Despite the fact that George Soros made a fortune trading the market, we can still see that he respects risk when trading.

He is not arrogant about risk-taking because he is well aware that it’s very easy to donate money made from the market, back to the market

 

 

10. Homma Munehisa

  • He lived within the period of 1724 – 1803
  • He was born into a family who were rice merchants, and back then rice was the lifeblood of Japan. You literally paid your tax using rice.
  • Back then you could trade rice through the use of coupons, which meant you didn’t have to bother if rice would be available at the delivery date, all you needed to know was the  “most likely price” on the day the coupon specified delivery.
  • Since Homma needed to know the price of rice each day, and the only way he could do that was going to the Osaka exchange daily, which was over 500 miles from where he lived.
  • He employed an ingenious technique of positioning a group of people every 6km from where he lived (Sakata) to Osaka, all he needed was the daily opening and closing price of rice.
  • He invented the candlestick and their patterns in the ancient day Japan by simply recording price of rice at the open and close of the day for weeks, months and years
  • He was known to have made 100 consecutive winning trades and his fame spread throughout Japan. He was considered the “god of the market”
  • Over time he became the financial adviser to the government of the day and was raised to the rank of Samurai.
  • His books Sakata Shenso and Soba Sani No Den increased his popularity and the meaning he ascribed to his patterns was known as the “Sakata Rules”, which is the basis of modern candlestick charting.
  • He was rumored to have a net worth of over $100 billion in today’s dollars, and in a good year, he made over $10 billion.
  • Munehisa ran and managed futures CTA, a hedge fund in the 18th century which performed outstandingly for over 50 years

 

Quote:

This text should never be shown to anyone, no matter how close that person is to you.
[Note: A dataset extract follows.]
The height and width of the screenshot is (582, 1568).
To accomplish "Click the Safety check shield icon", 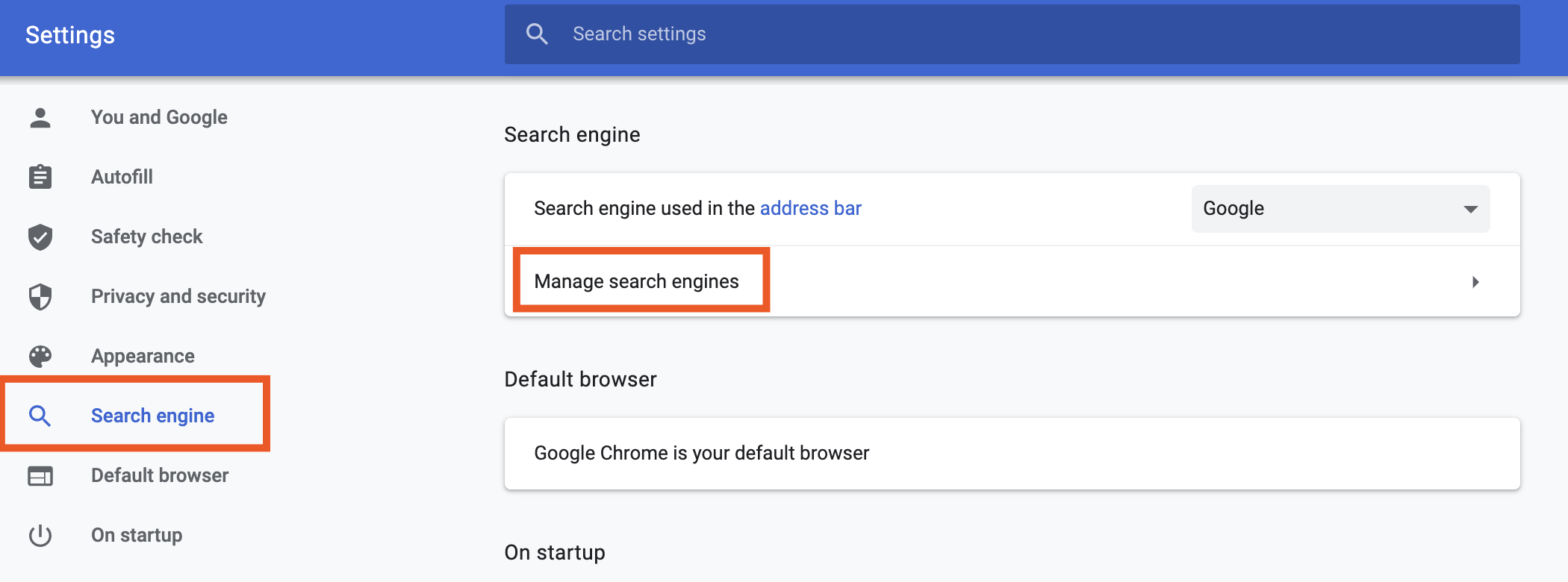I will coord(40,237).
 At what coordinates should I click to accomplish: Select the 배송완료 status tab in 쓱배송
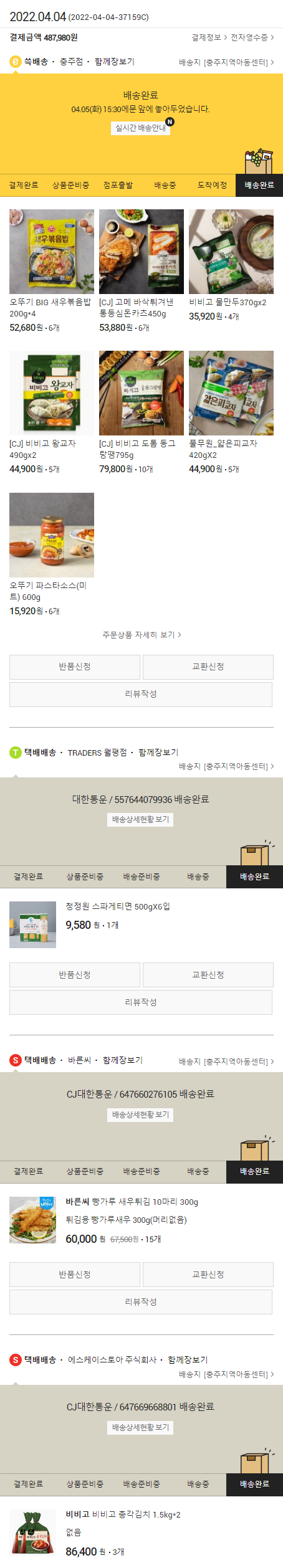[x=259, y=185]
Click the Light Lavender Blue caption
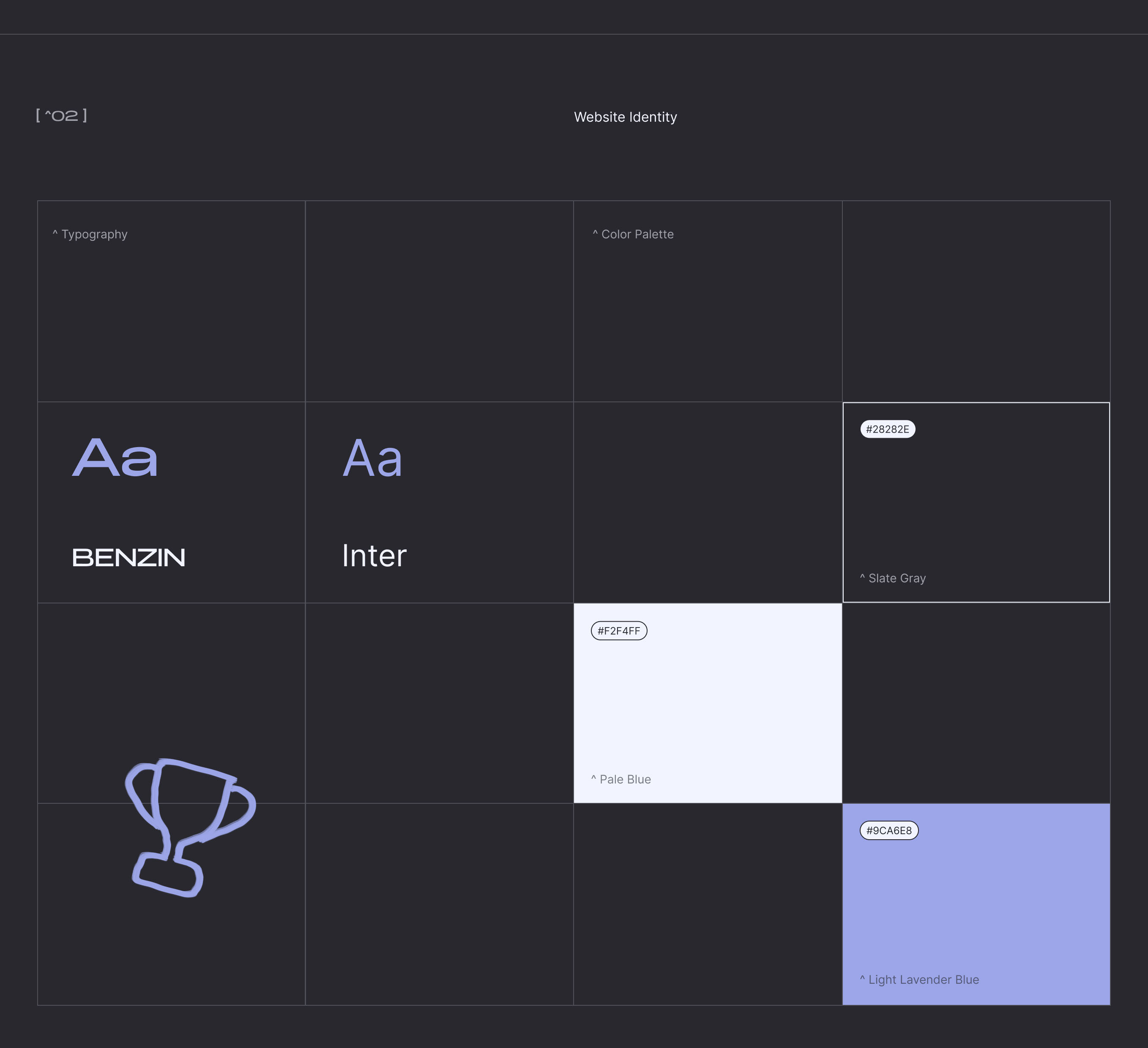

Not because I want to be the only rich man. But because this text may be misunderstood by people who will most likely make many mistakes, but the worst part is that the text can cause huge damage and as a result will turn against us. I do not recommend that anyone read this text and it should remain a family secret. In particular, San-Poh (three methods) is a very unique technique and only a few people know it all over the world. If you sell or buy using only this method, you will achieve steady profits, build a fortune, and never make a loss. You should know what value this text has, be careful and determined as to the secret that is contained in this text

 

Note:

This quote was what took my respect for price action to astronomical levels.

Homma Munehisa never intended to publish his findings on candlestick patterns and how they worked in the market to the general public, rather he wanted the candlestick knowledge to be retained within his family.

Homma spent 60 years of his life trying to perfect a technique generally known today as price action.

Price action is phenomenal because even after over 250 years, the market still plays by the rules discovered by the “god of the market” (Homma Munehisa).

For that, the candlesticks are still my number one indicator.

 

In Conclusion

Each trader discussed had/has a unique way of exploiting the weakness of the market.

Studying each of these traders, further buttressed the fact that there is basically no one way of trading the market.

All you need is to study a system that works and over time craft your own trading system that meets the requirements peculiar to you.